◆ Your task
Beginning with the line that holds "795x752 pixels.", copy each line to the end of the records exactly, except the pictures.

[Saved entries]
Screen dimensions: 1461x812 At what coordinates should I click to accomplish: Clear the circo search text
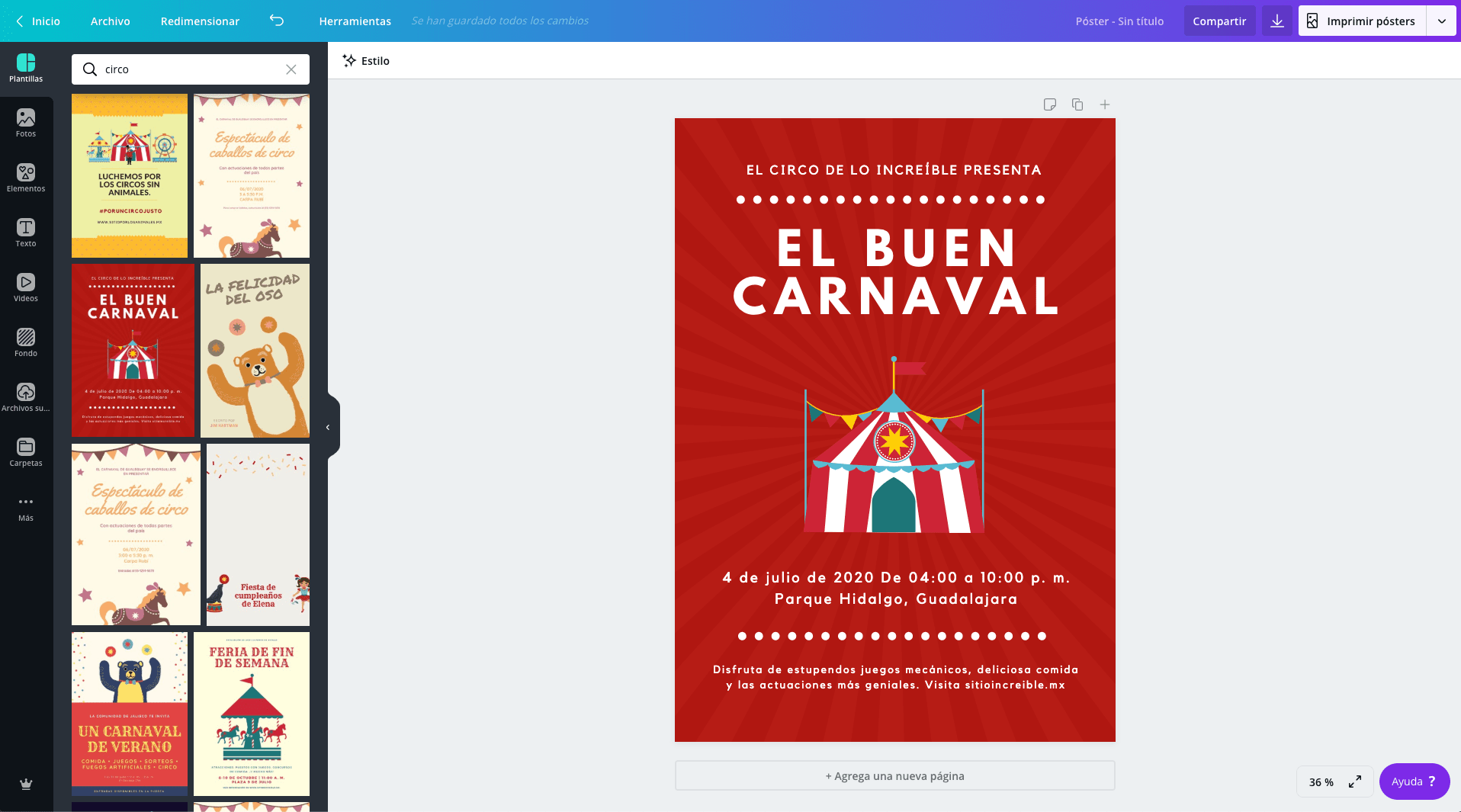tap(291, 69)
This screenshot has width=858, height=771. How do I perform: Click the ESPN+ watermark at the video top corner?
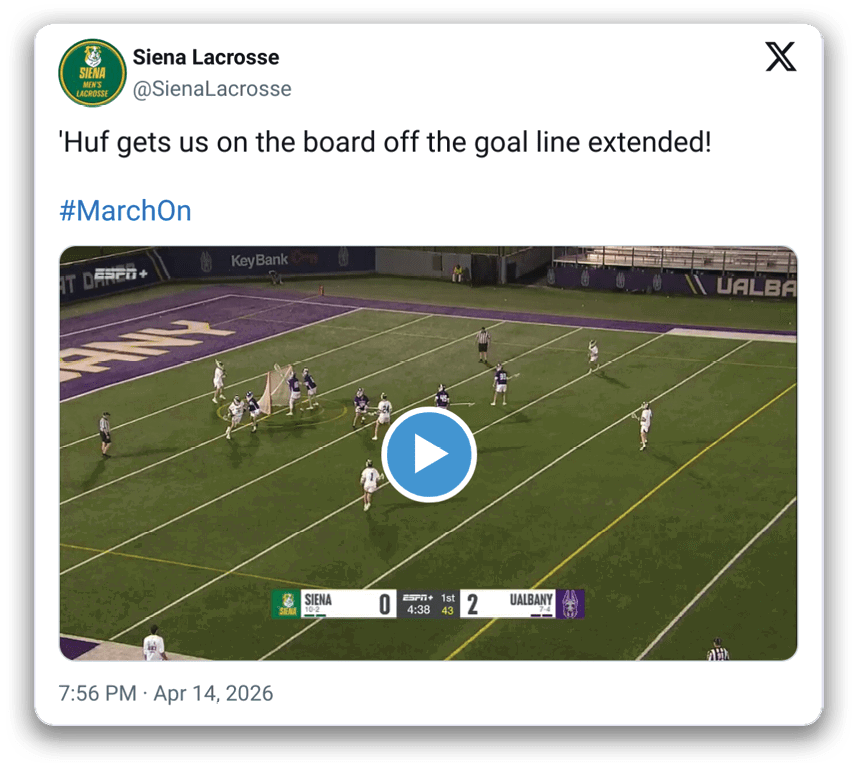[121, 273]
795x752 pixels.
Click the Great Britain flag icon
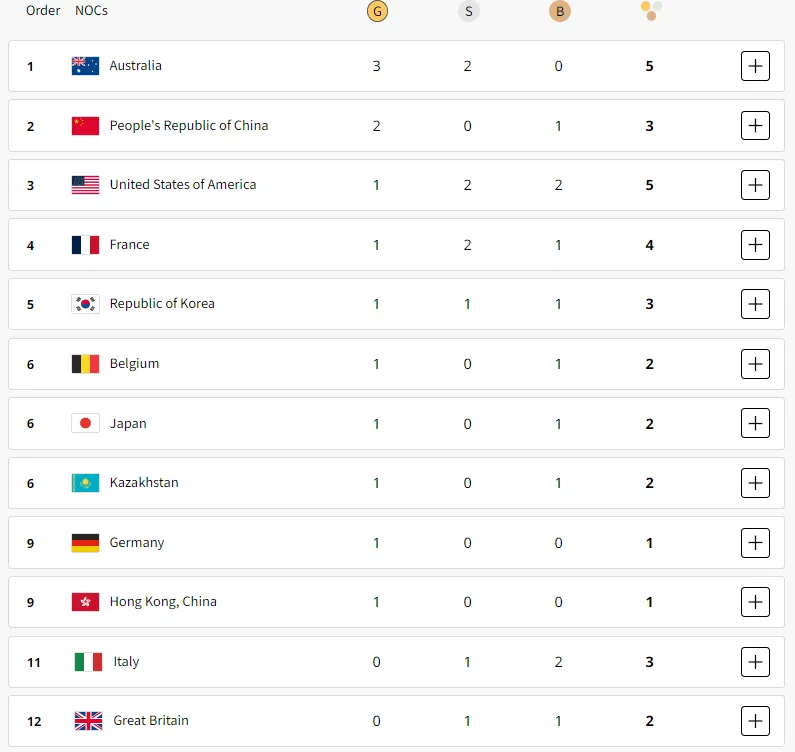coord(88,721)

◆ Exercise response
795x752 pixels.
Click the Great Britain flag icon
coord(88,721)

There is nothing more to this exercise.